# PROBLEM
Rewrite the listing starting at the line that has "The image size is (1353, 896)." and stopping after the line that has "I will 62,353.", reproducing only those lines (requests included) and leaving every number in the requests as it is. Multiply each coordinate in the answers by 1.4 and round to whole numbers, with halves rounding up.

# PROVIDED ENTRIES
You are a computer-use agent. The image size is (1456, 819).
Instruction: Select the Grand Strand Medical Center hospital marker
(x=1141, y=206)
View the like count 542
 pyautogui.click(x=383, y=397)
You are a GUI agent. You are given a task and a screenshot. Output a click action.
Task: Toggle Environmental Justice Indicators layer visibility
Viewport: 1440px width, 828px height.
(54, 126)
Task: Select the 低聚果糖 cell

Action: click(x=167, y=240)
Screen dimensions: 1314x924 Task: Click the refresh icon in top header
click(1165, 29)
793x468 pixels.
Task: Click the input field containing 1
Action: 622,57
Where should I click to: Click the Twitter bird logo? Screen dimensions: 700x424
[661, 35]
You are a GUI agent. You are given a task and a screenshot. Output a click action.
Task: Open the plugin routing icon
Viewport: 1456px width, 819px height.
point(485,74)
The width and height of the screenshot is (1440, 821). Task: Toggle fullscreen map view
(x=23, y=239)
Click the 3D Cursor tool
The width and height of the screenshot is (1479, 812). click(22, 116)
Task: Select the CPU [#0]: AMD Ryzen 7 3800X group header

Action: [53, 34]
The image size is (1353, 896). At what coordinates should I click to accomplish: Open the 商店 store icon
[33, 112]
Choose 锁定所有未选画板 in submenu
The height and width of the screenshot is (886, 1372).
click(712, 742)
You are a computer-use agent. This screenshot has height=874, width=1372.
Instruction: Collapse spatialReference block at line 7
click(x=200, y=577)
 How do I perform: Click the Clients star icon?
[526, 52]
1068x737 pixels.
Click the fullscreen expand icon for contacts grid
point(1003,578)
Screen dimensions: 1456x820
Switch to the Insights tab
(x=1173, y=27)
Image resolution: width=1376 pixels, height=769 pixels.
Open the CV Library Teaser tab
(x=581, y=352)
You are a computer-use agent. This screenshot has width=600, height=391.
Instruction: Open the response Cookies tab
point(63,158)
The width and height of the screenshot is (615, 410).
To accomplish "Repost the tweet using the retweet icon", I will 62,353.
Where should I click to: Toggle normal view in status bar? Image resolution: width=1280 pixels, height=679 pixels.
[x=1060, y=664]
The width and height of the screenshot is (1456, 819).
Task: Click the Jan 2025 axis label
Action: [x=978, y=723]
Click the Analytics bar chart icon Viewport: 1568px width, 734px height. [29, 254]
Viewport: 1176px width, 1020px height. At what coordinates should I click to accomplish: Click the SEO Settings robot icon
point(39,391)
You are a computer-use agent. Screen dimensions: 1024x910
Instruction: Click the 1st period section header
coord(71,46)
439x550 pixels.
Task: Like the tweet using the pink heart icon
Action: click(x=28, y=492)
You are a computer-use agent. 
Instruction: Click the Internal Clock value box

# FULL OUTPUT
The image size is (1353, 896). At what coordinates should I click to accomplish: Open the 商店 store icon
[46, 157]
Choose 锁定所有未选画板 in submenu
The height and width of the screenshot is (886, 1372).
click(997, 1039)
You are a computer-use agent. This screenshot has height=874, width=1372.
Instruction: Collapse spatialReference block at line 7
click(x=280, y=808)
 How do I perform: Click the Clients star icon?
[736, 73]
1068x737 pixels.
Click the fullscreen expand icon for contacts grid
point(1404,809)
Screen dimensions: 1456x820
Switch to the Insights tab
(x=1642, y=38)
Image resolution: width=1376 pixels, height=769 pixels.
Open the CV Library Teaser tab
(x=813, y=493)
You are a computer-use agent. This screenshot has width=600, height=391.
Instruction: Open the response Cookies tab
point(88,221)
The width and height of the screenshot is (615, 410).
To accomplish "Repost the tweet using the retweet icon", I will 87,494.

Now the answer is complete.